Texte fourni:
◇ ◇ ◇

D’après eux, ces vidéos auraient pour but de « générer de l’incertitude pour créer dans le champ des perceptions un doute plausible sur le bon fonctionnement de nos institutions. C’est l’un des objectifs de la guerre hybride menée contre la France par nos adversaires et compétiteurs, dans l’objectif de générer des vues et des réactions, ce qui est favorisé par les algorithmes. »
Cette absence de source et de preuve n’a pas empêché la vidéo de connaître un important succès sur YouTube (255 000 vues, dix jours après la publication) et, surtout, d’être reprise par d’autres comptes spécialisés dans la génération de vidéos par l’IA : YouTube, le 2 septembre et des dizaines de comptes TikTok (ici, ici ou ici) notamment à partir du 5 septembre.
Une autre vidéo attribuant des propos erronés contre « l’envoi de troupes françaises en Ukraine » à un chef d’état-major s’est également mise à circuler à ce moment-là.
Un pic de reprises après l’annonce commune des dirigeants européens
La propagation de ces vidéos cheap à ce moment-là n’est pas anodine. Ce 4 septembre, vingt-six pays, notamment européens dont la France, se sont engagés à participer à déployer des troupes en Ukraine comme une « force de réassurance » en cas de cessez-le-feu dans la guerre russo-ukrainienne.

◇ ◇ ◇

Consignes:
1/ Recopiez le passage du texte sur les vidéos générées par l'IA en commençant par « Un pic de reprises » et en allant jusqu'à « la guerre russo-ukrainienne. », en remplaçant « troupes » par « soldats ».
2/ D'après le texte sur les vidéos générées par l'IA, combien de pays se sont engagés le 4 septembre à participer au déploiement de troupes en Ukraine ?
3/ Veuillez prolonger le texte sur les vidéos générées par l'IA à partir de sa dernière phrase.

Extrait des données:
◇ ◇ ◇

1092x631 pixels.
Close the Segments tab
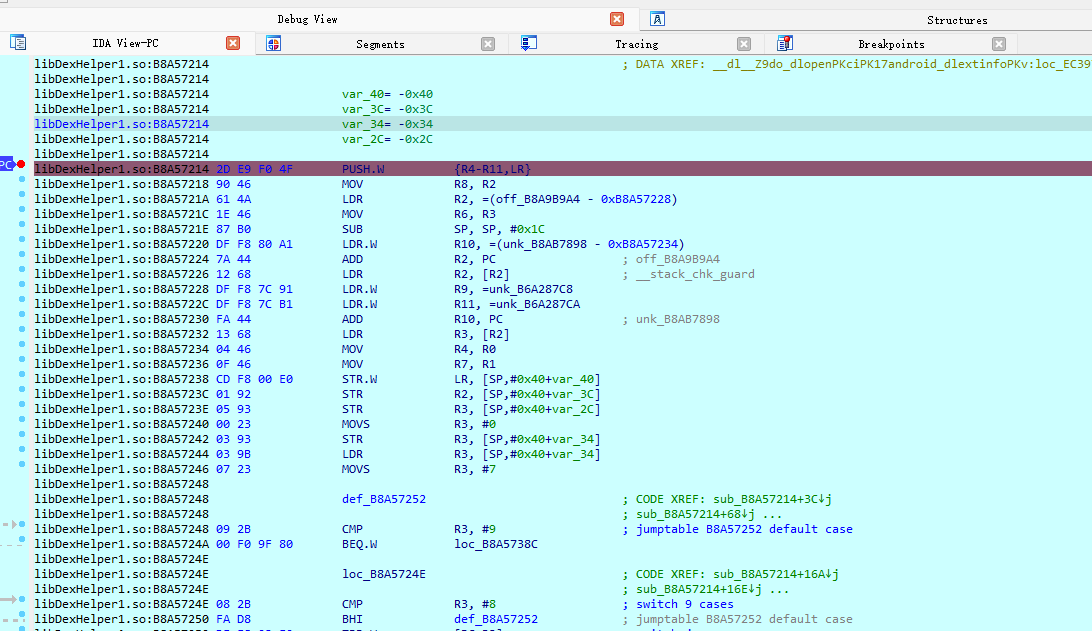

◇ ◇ ◇

Résultats de l'exercice:
1/
Un pic de reprises après l’annonce commune des dirigeants européens
La propagation de ces vidéos cheap à ce moment-là n’est pas anodine. Ce 4 septembre, vingt-six pays, notamment européens dont la France, se sont engagés à participer à déployer des soldats en Ukraine comme une « force de réassurance » en cas de cessez-le-feu dans la guerre russo-ukrainienne.

2/ Vingt-six pays.

3/
Or, si les vidéos originelles n’explicitent pas quel ordre du président l’armée aurait supposément refusé de réaliser, les hypothèses sont majoritairement liées à un « départ en Ukraine ». « L’armée française refuse d’aller combattre en Ukraine », assure un internaute. « La nouvelle est tout à fait sérieuse, c’est la deuxième fois que l’armée refuse de partir en Ukraine », précise même un autre.
Il n’existe pourtant aucune preuve tangible de cela.
Un discours présent depuis plusieurs mois
Le politique d’extrême droite, Florian Philippot, avait publié, en avril 2025, une vidéo nommée « ‘L’armée envoie balader Macron !’ : refus incroyable sur l’Ukraine ! » qui reprenait son discours lors « d’une manifestation pour la paix » que son parti, Les Patriotes, avait lui-même organisée le samedi 29 mars 2025.
Il y assure que l’armée souffre de nombreuses démissions et de difficultés de recrutement. Selon lui, c’est là le « signe évident d’une colère sourde dans nos armées, car personne n’ira mourir pour cette guerre qui n’est pas la nôtre ». Si le constat de base concernant les démissions est correct, l’idée selon laquelle elles sont liées à un refus d’un potentiel engagement en Ukraine est infondée.
D’après un rapport de l’Assemblée nationale de mars 2025, le nombre de désertions dans l’armée de terre a significativement augmenté à partir de 2022 (893 en 2021, 1 418 en 2022 et 1 188 en 2023). Sauf que, contrairement à la conclusion de Florian Philippot, l’identification des causes est compliquée « au vu du volume relativement réduit des occurrences par rapport aux effectifs gérés ainsi que de la singularité des cas », rapportent les parlementaires.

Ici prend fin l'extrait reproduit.